What happens to our waste water after it goes down the drain?

waste water infographic

 

The objective of waste water treatment is to collect the waste water generated within communities and remove polluting material so that the treated water can be released safely back into the water environment.  If waste water is not properly treated it can pollute our waters and create a public health risk. 

Irish Water’s job is to make sure that waste water is treated correctly to protect our environment and our health, from waste water discharges. 

You can see the key environmental priorities that Irish Water need to work on by visiting the urban waste water priority areas page.

See our latest Urban Waste Water Treatment report.

Check out the EPA’s Sewage Treatment Map to find out if there is a treatment plant near you.

How is waste water treated?  

Types of wastewater treatment

In 2020 most of Ireland’s waste water was treated at plants designed to provide secondary treatment (63.8%) or secondary treatment with nutrient removal (33.8%).

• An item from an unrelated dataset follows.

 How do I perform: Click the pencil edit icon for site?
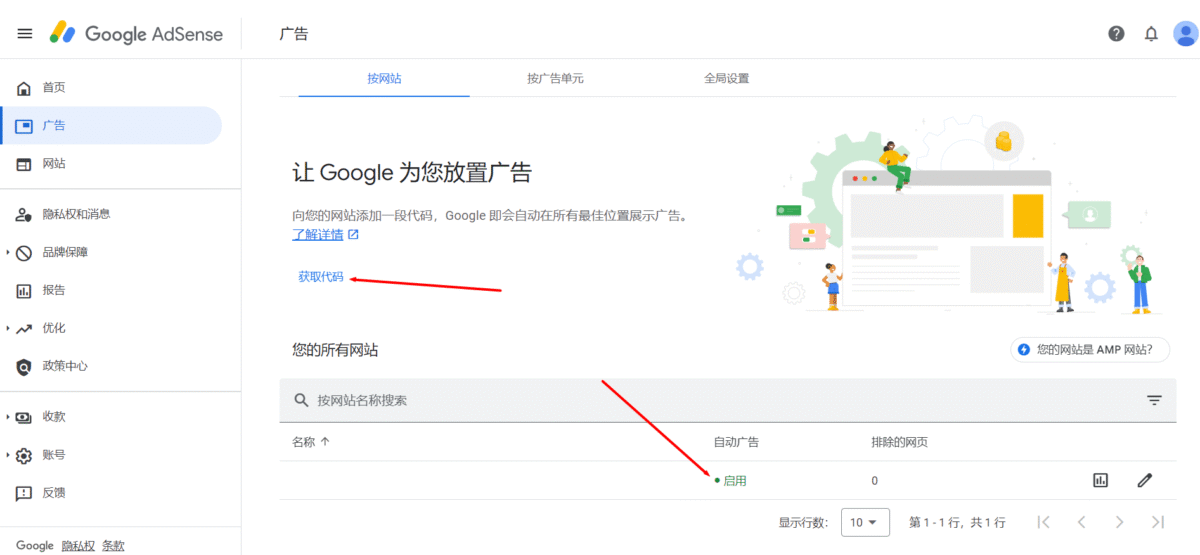coord(1145,480)
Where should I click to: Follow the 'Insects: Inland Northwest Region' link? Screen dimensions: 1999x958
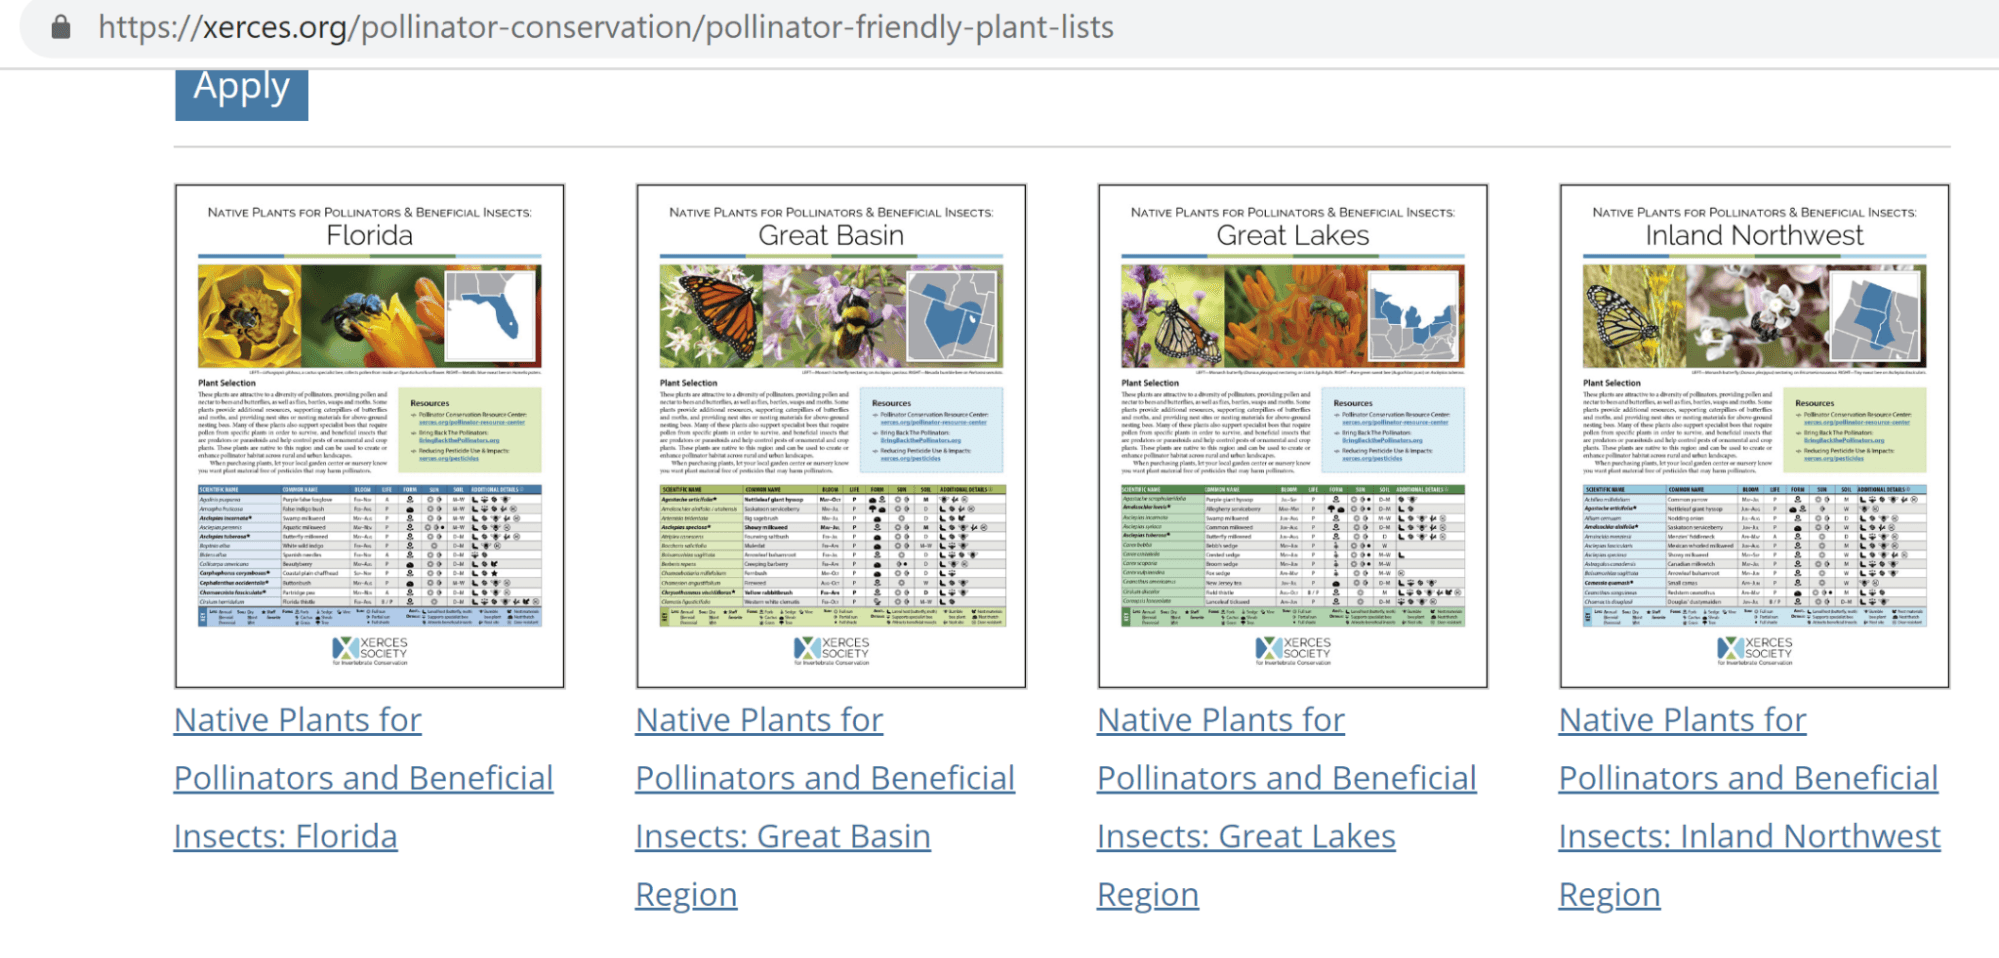(x=1748, y=836)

A small amount (1%) was conveyed to plants that provide a more basic form of treatment, known as primary treatment.

The remainder (1.4%) was collected at areas that have no treatment plant and discharged directly into the water environment without any treatment.

 

Storm water overflows

Sewers carry waste water away from our homes and communities and convey it to treatment plants. Many sewers also collect rainwater runoff from impermeable surfaces such as roads. Sewers should have enough capacity to collect and retain waste water during all normal weather conditions and all normal seasonal variations in waste water load. In times of heavy rainfall, the rainwater runoff entering sewers can increase significantly. If rainfall is heavy or sustained enough the capacity of the treatment plant and sewer can be exceeded and the excess flow of waste water is released through outlets referred to as storm water overflows.

Storm water overflows act as emergency safety valves and release the excess flow from the sewer directly into local waters, such as rivers. Without these releases there could be a greater risk to the environment and people’s health because the sewer and treatment plant could become inundated, and homes and streets flooded by sewage. Storm water overflows are common in many countries and the European Union recognises it is not possible in practice to construct waste water works in such a way that all waste water can be treated during situations such as unusually heavy rainfall. Discharges from storm water overflows are diluted by rainwater but may have the potential to cause short term pollution. In order to limit pollution, storm water overflows must meet certain national standards, for example they must not operate in dry weather.